Encore un film policier pour Michael Mann. Mais il s'éloigne sensiblement de ses expérimentations sur Collateral et Miami Vice.
On se retrouve dans une veine un peu plus proche de son mémorable Heat. À savoir le duel opposant le pilleur de banques John Dillinger à l'agent du FBI Melvin Purvis. Mais pas seulement. Une nouvelle fois, Mann s'intéresse à ses figures qui se débattent face à un temps qui leur échappe. Hier, c'était McCauley qui échouait à se ranger des braquages pour vivre. Aujourd'hui, c'est Dillinger qui peine à réaliser que sa figure de hors-la-loi populaire ne pourra pas survivre à l'émergence d'une nouvelle ère.
Celle des paris clandestins, de l'avidité institutionnalisée. Mais aussi celle d'une force de police mutée en rouleau compresseur, écrasant les droits des citoyens, broyant les flics intègres sous une déluge de consignes immorales. Évidemment, la naissance du FBI sous la houlette d'une Némésis en devenir (John Edgar Hoover)
C'est à la fois universel et intemporel. Et c'est dans cette peinture aussi noire que tragique que Public Enemies marque de beaux points.
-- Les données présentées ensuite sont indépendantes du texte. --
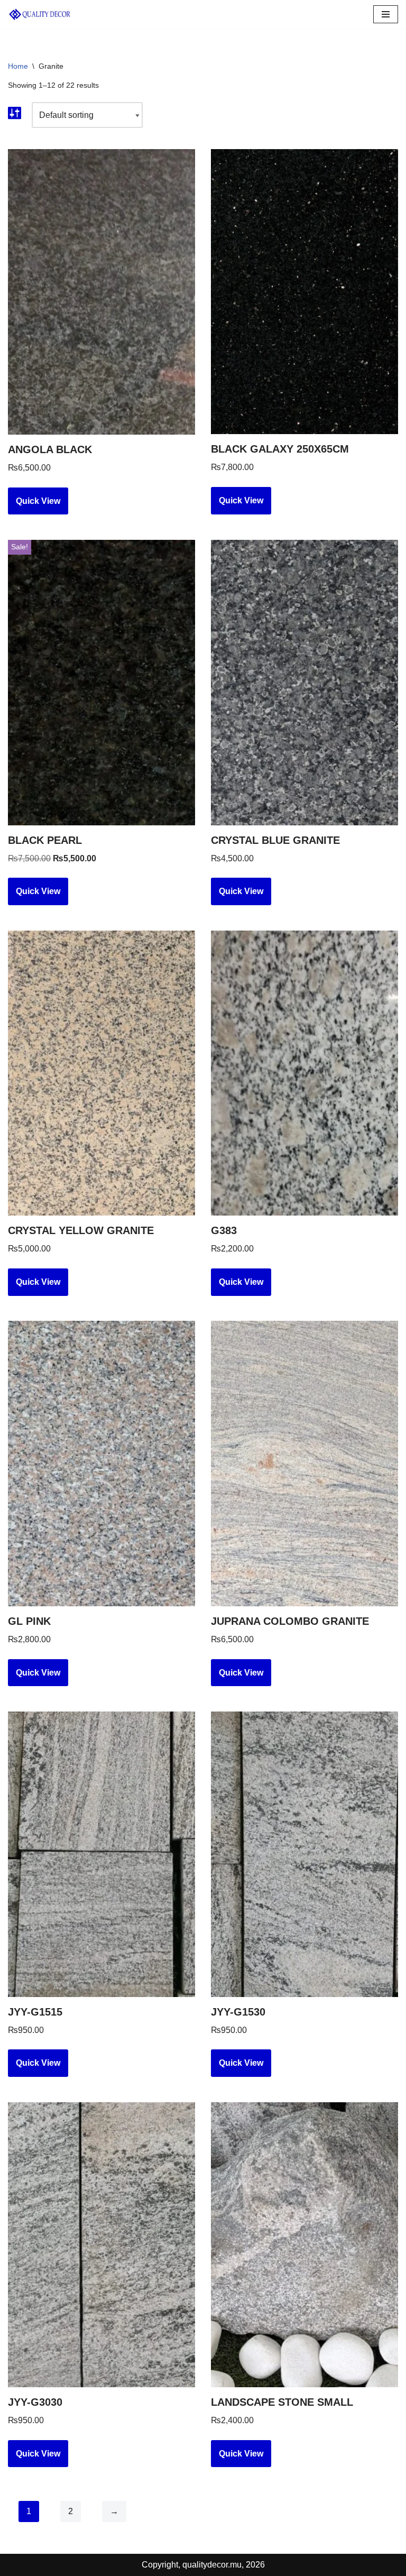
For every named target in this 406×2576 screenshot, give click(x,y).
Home (18, 66)
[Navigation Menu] (385, 14)
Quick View (38, 500)
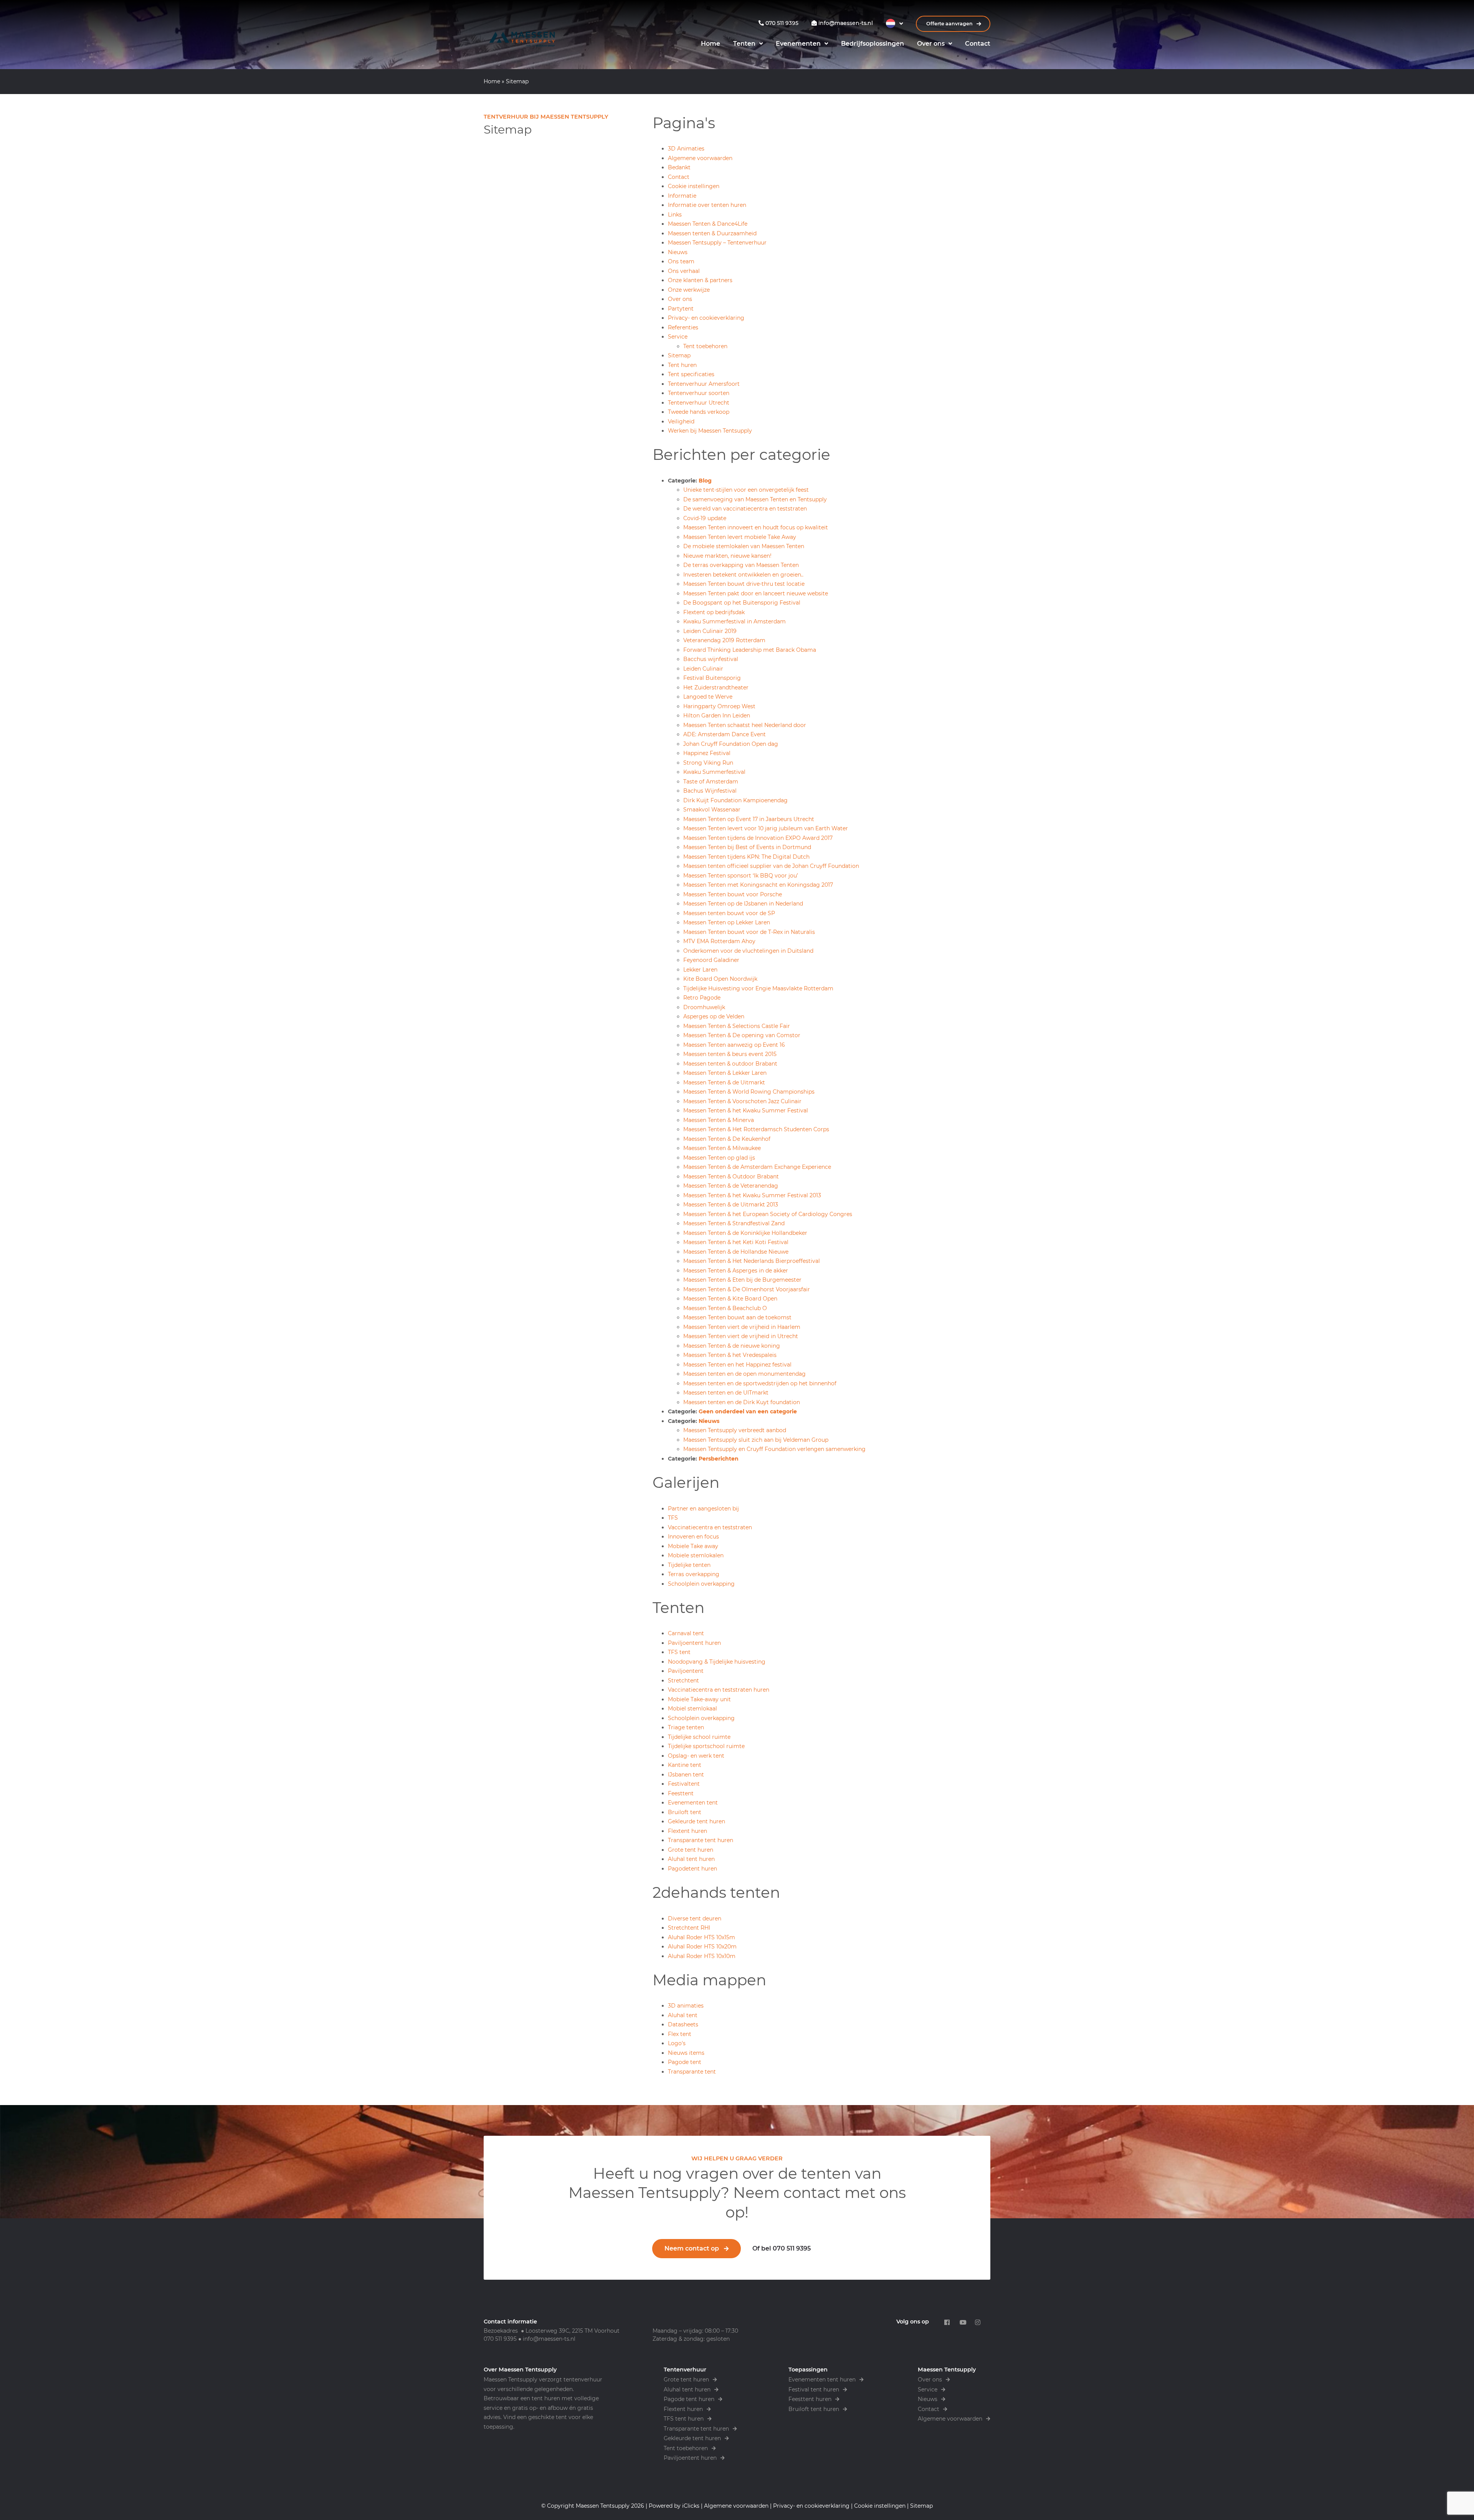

Petite surprise : Michael Mann parvient également à donner plus de place aux sentiments ici. L'histoire d'amour entre Dillinger et Billie Fréchette renforce l'empathie et rend d'autant plus émouvante la dernière partie. L'écriture n'est pas toujours très inspirée, mais c'est mieux que ce à quoi le réalisateur nous avait habitué.
Comme d'habitude, la mise en scène de Mann demeure incandescente. L'utilisation du HD renforce l'immersion dans cette époque révolue tout en donnant l'illusion de la ramener à nous. Les nombreuses séquences d'action impressionnent par leur efficacité.
Johnny Depp (qui campe J. Dillinger), à des lieux du style bouffon auquel on l'associe parfois, est d'une admirable intensité. Face à lui, Christian Bale épate de sobriété en Melvin Purvis. Marion Cotillard, parfaite, est pour beaucoup dans l'émotion qui parcourt le film. Enfin, Billy Cudrup incarne avec succès un J. Edgar Hoover parfaitement imbuvable.
Le film manque toutefois le statut de référence par un déséquilibre de traitement entre Dillinger et Purvis. À l'inverse d'un Heat qui suivait à part égale ses deux protagonistes pour amplifier leur collision, Purvis est ici un peu délaissé. Dommage car il ouvrait d'intéressantes perspectives pour reproduire cet effet miroir qui irradiait déjà pour Heat.
Public Enemies reste hautement recommandable aux aficionados de films d'action, de duel au sommet, du cinéma de Mann et de ses interprètes.
Autrement dit, il reste un film hautement recommandable quoiqu'il en soit.